_Your tasks_:
A – Print the item-finding records line for line, starting with their first line and ending after the line that contains "Action: (276, 19)".
B – Pick up the passage on Pompey's early rise under Sulla and continue it past its final sentence.
*** Extracted text ***
Quite early in his career, Pompey showed every sign of developing into just such a prototypical strongman, utterly ruthless and bent on power. Sulla had recognized that Rome’s growing empire could not possibly be governed by popular acclamation, by democratic votes. That system was too unwieldy. His policy, therefore, was to shift the authority of the state away from Rome’s tribunes, magistrates and popular assembly, which he regarded as mere rabble, and return them to the Senate. Under Sulla’s new system, the senators got all their judicial powers back, while consuls and praetors, shorn of their military power, had to content themselves with being the Senate’s good servants. But there was a question: what if some new Roman warlord turned on the Senate with his forces and simply threw them out? Sulla’s solution was to pass a law whereby there would be no Roman armed force in Rome. As soon as any returning soldiers, or their officers, crossed the limits of the urbs Romae, they would automatically have to lay down their arms, surrender their command, and become private citizens once more. Of course, this needed enforcement, which Sulla, the winner of the war against Mithridates, king of Pontus, was prompt to supply. He had accumulated huge reserves of booty and cash, and these financed his own invasion of Italy in 83 B.C.E. Naturally, this did not go without a hitch, for there were strong anti-Sulla feelings in both Sicily and North Africa, and Sulla enlisted the brilliant and ruthless young Pompey to suppress them—which he did with unrestrained butchery and bloodshed. By 81 B.C.E. the anti-Sulla factions were crushed, and Pompey—who was only twenty-five at the time—was in a position to demand a full triumph from Sulla on his return to Rome, and the cognomen Magnus, “Pompey the Great,” attached to his name. There was no denying that Pompey had burst through the exclusive ranks of Rome’s upper establishment, the optimates. No previous Roman had won such an honor so early in his military career.
*** Dataset entries ***
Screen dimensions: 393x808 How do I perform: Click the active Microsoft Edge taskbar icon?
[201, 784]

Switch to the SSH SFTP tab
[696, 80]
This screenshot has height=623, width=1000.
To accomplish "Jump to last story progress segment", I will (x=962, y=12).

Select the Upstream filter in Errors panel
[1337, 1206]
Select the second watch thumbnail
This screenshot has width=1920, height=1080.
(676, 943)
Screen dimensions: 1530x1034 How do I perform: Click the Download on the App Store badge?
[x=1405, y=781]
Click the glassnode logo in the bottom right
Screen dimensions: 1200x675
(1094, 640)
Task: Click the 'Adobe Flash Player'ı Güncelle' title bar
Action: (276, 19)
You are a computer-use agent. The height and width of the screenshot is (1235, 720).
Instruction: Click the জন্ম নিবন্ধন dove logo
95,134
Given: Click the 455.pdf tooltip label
***
_Results of the tasks_:
A –
Screen dimensions: 393x808 How do I perform: Click the active Microsoft Edge taskbar icon?
[201, 784]

Switch to the SSH SFTP tab
[696, 80]
This screenshot has height=623, width=1000.
To accomplish "Jump to last story progress segment", I will (x=962, y=12).

Select the Upstream filter in Errors panel
[1337, 1206]
Select the second watch thumbnail
This screenshot has width=1920, height=1080.
(676, 943)
Screen dimensions: 1530x1034 How do I perform: Click the Download on the App Store badge?
[x=1405, y=781]
Click the glassnode logo in the bottom right
Screen dimensions: 1200x675
(1094, 640)
Task: Click the 'Adobe Flash Player'ı Güncelle' title bar
Action: (276, 19)

B –
In 70 B.C.E., he was appointed consul. The other consul, his reluctant and watchful yokefellow, was Marcus Licinius Crassus, the man who had put down Spartacus’ slave revolt (it particularly irked him that Pompey, who had mopped up a last remnant of Spartacus’ defeated army, took credit for suppressing the whole rebellion) and made a huge fortune by corralling the confiscated property of Roman citizens stripped of their assets in the proscriptions. Friction and ill-submerged conflict between the two billionaires, Crassus and Pompey, were inevitable.
In January 49 B.C.E., seeing that the Rubicon had been crossed and Caesar was now on Italian soil, the Senate voted martial law against Caesar and turned over the government of the Republic to Pompey. But Caesar did not delay for a moment after crossing the Rubicon. He led his ever-growing army in a whirlwind march down the east coast of Italy, and Pompey and the Senate had to skedaddle out of Rome so fast that they even left the national treasury behind. The continuous presence of senators turned out to be a great encumbrance to Pompey. They kept demanding reports, criticizing plans, and in general getting in the way. This did much to neutralize what would otherwise have been a clear advantage for the Pompeians. They had ships, and Caesar had no navy. They were able to assemble and train a large army at Dyrrhachium in the west of Greece. Caesar’s troops were so poorly supplied that many were reduced to eating the bark off trees. And yet, by a combination of superior generalship and good military luck, Caesar was able to beat Pompey, who offered him battle at Pharsalus in August 48 and was roundly defeated. Unnerved, Pompey fled to take refuge in Egypt, where the Ptolemaic government—fearing reprisals from the dreaded Caesar—cut off his head and dispatched that grisly trophy to Caesar.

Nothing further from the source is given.